== DATA FOR THE TASK ==

==================================================

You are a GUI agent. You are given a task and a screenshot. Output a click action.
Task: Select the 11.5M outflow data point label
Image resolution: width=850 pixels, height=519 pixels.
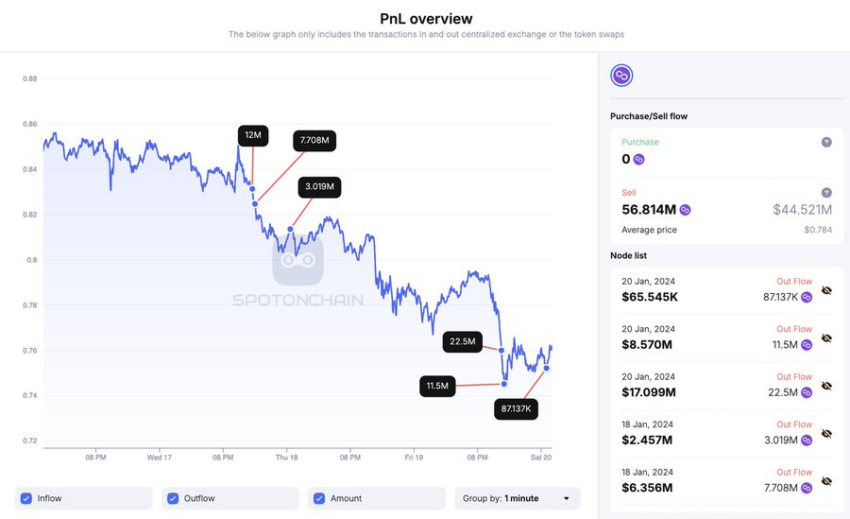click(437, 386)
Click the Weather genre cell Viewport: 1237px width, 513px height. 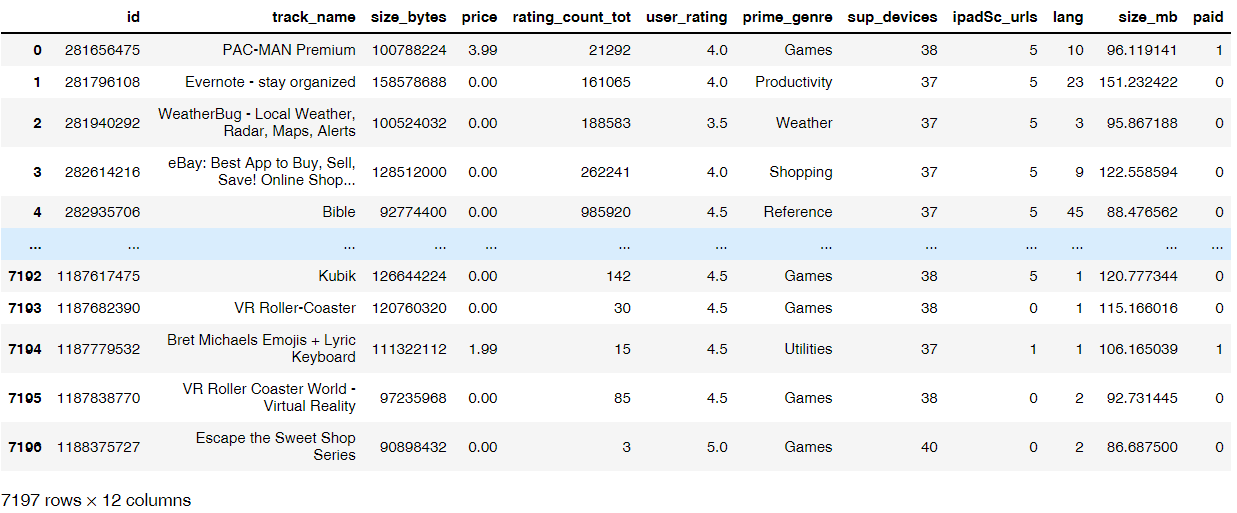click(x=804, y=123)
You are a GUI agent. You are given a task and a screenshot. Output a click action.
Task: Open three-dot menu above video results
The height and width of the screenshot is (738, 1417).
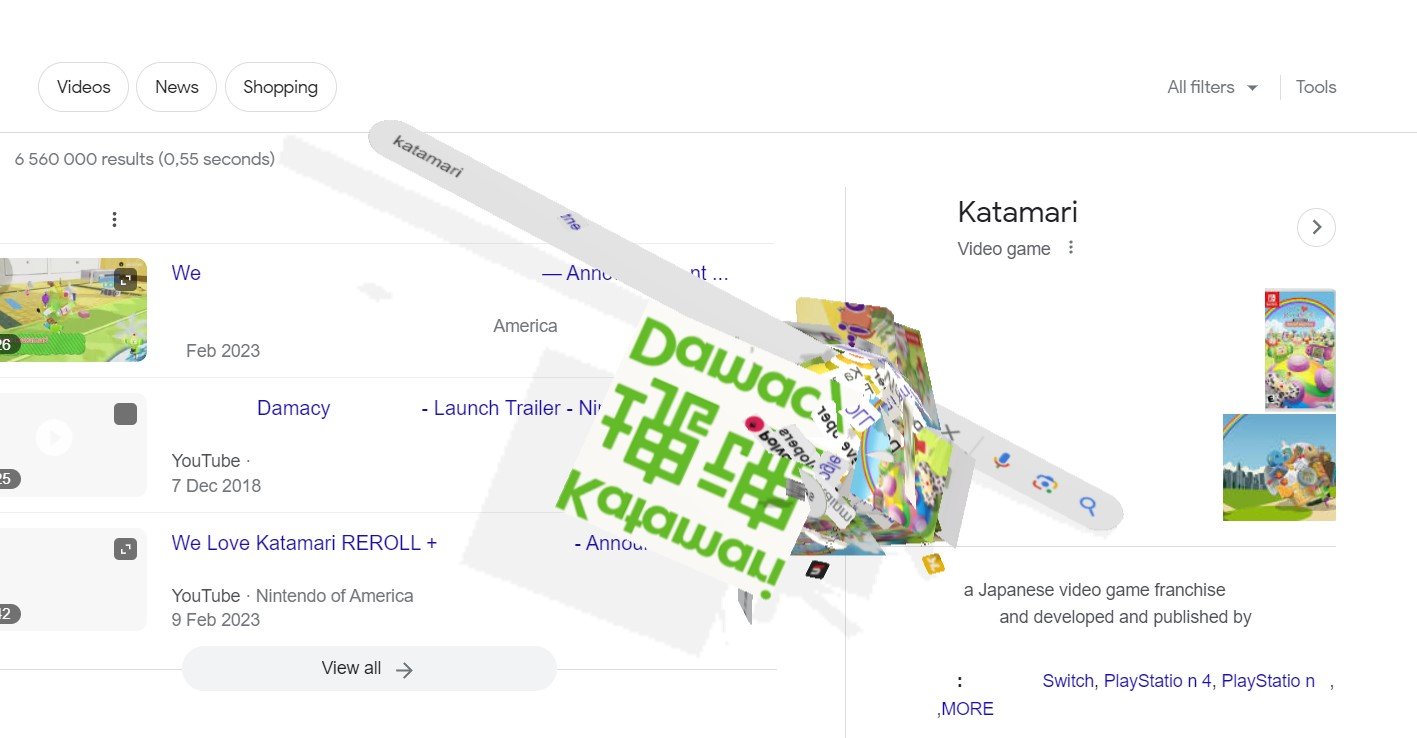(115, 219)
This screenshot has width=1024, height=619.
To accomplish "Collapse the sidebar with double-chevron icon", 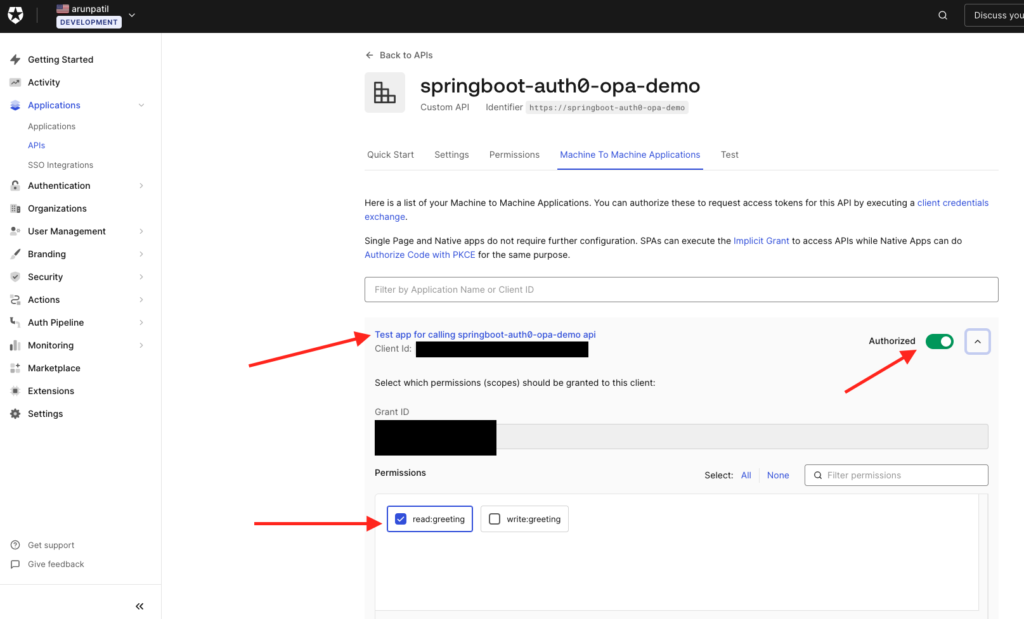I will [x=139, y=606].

==================================================

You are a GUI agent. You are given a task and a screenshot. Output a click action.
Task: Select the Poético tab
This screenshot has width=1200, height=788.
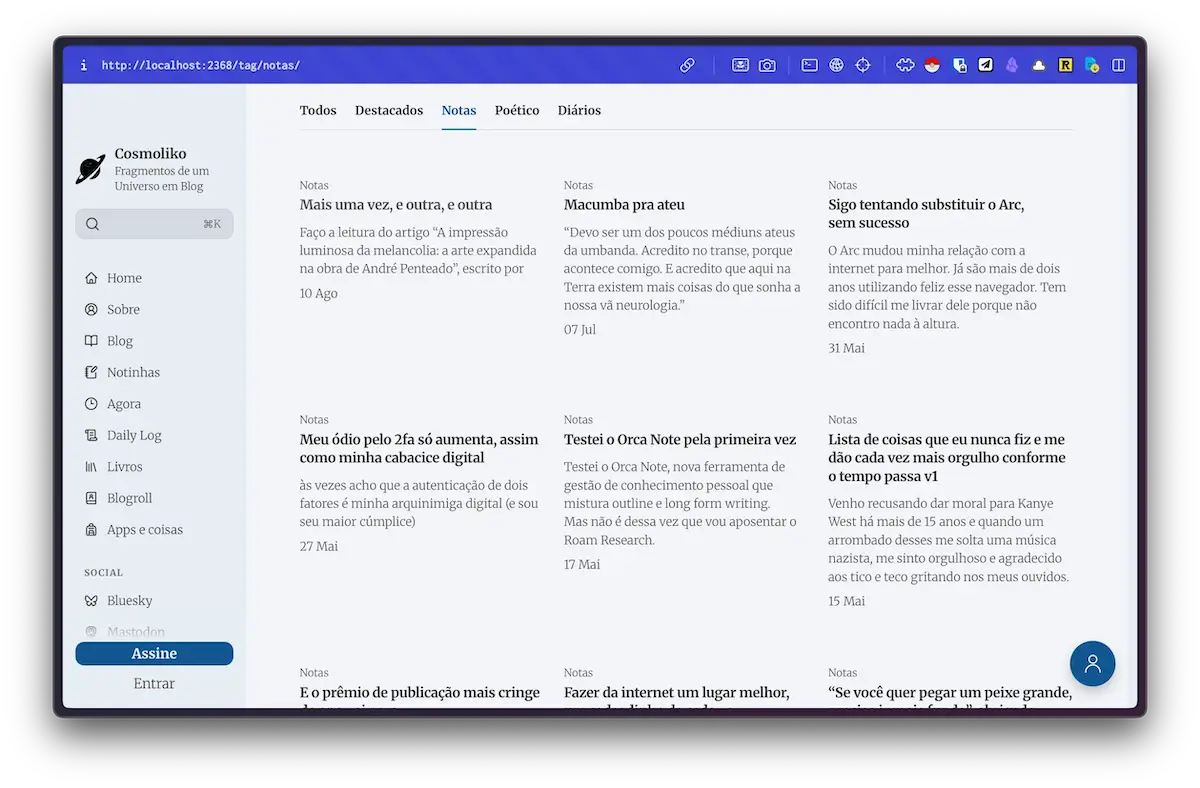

==================================================

== HOW TO COMPLETE THIS TASK ==
Extract exactly and only the lines above from the line containing "Task: Select the Poético tab" through the line containing "This screenshot has width=1200, height=788.", both end lines included.

== RESPONSE BELOW ==
Task: Select the Poético tab
This screenshot has width=1200, height=788.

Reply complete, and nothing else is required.